​Dr Mary J Sansalone: Inventor & Vice Provost, Aga Khan University

​Dr Mary J Sansalone: Inventor & Vice Provost, Aga Khan UniversityMary Sansalone studied literature and engineering as an undergraduate. She received her MS and PhD in engineering from Cornell University (1984, 1986) and an MPA from the Kennedy School at Harvard University (1999). She joined the faculty of engineering at Cornell University in 1987, where she spent nearly twenty years on the faculty, before becoming Dean of Engineering and Applied Science at Washington University in St. Louis in 2006. In 2010 she became Provost and later Vice Chancellor of the Asian University for Women, a start-up liberal arts college in Chittagong, Bangladesh.

Dr Mary J Sansalone was appointed Vice Provost and Founding Dean, Faculty of Arts & Sciences, in September 2013.

In her role as Vice Provost, Mary serves as the senior academic representative of the Provost in Pakistan, overseeing the operations of the Office of the Provost there, leads the University’s collaboration with the Aga Khan Education Services, and oversees the operations of the AKU Examination Board.

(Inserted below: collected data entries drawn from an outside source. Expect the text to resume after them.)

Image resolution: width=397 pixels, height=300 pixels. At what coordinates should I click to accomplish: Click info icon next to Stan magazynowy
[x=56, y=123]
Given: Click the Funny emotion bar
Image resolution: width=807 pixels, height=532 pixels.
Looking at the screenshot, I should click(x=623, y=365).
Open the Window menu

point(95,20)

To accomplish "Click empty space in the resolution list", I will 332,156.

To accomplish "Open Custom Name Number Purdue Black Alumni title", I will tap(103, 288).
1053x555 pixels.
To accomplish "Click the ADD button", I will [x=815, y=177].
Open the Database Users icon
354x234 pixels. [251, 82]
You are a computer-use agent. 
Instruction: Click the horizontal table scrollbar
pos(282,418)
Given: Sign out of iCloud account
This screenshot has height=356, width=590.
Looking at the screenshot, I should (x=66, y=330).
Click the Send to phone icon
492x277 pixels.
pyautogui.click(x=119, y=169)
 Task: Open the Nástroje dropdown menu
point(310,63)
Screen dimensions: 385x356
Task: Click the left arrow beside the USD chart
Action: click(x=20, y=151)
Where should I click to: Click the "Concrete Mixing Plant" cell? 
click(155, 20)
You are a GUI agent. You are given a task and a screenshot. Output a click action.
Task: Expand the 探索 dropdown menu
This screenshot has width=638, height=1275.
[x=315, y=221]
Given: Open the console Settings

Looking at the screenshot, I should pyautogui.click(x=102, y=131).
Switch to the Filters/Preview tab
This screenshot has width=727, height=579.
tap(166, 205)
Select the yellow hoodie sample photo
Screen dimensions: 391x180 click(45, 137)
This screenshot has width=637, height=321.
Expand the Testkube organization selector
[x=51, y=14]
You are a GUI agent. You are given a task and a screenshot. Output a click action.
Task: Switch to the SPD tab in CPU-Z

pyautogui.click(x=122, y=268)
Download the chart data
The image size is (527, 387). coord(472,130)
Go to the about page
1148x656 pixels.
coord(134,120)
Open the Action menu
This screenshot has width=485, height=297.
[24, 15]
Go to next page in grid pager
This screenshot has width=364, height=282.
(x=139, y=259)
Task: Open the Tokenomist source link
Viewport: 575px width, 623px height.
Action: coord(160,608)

As Founding Dean of the Faculty of Arts & Sciences (FAS), Mary is the chief academic and administrative officer for all academic programs within the faculty on all AKU campuses and has responsibility for overseeing the development of the FAS in both Arusha, Tanzania, and Karachi, Pakistan.

Research and Invention

Through a combination of theory, computer simulation, and laboratory and field experiments, Prof. Sansalone invented and perfected a method and an instrument, called Impact-Echo, for nondestructive evaluation of concrete and masonry structures (highways, buildings, bridges, dams, tunnels, etc.). She laid the theoretical and experimental foundation for this work while a Cornell graduate student (1983-86). After she joined the Cornell faculty in 1987, she and her graduate students developed a wide range of practical applications and invented a portable field instrument, publishing nearly 90 journal articles and research reports. Cornell patented the instrument in the US and over a dozen foreign countries. In the 1990’s she worked closely with Cornell’s Office of Technology Transfer and with industry to transfer knowledge about use of the method and instrument to engineers working on evaluation and repair of structures. Responding to a need from industry, she was the lead author of a book published in 1997 on Impact-Echo and its applications in the testing of concrete and masonry structures.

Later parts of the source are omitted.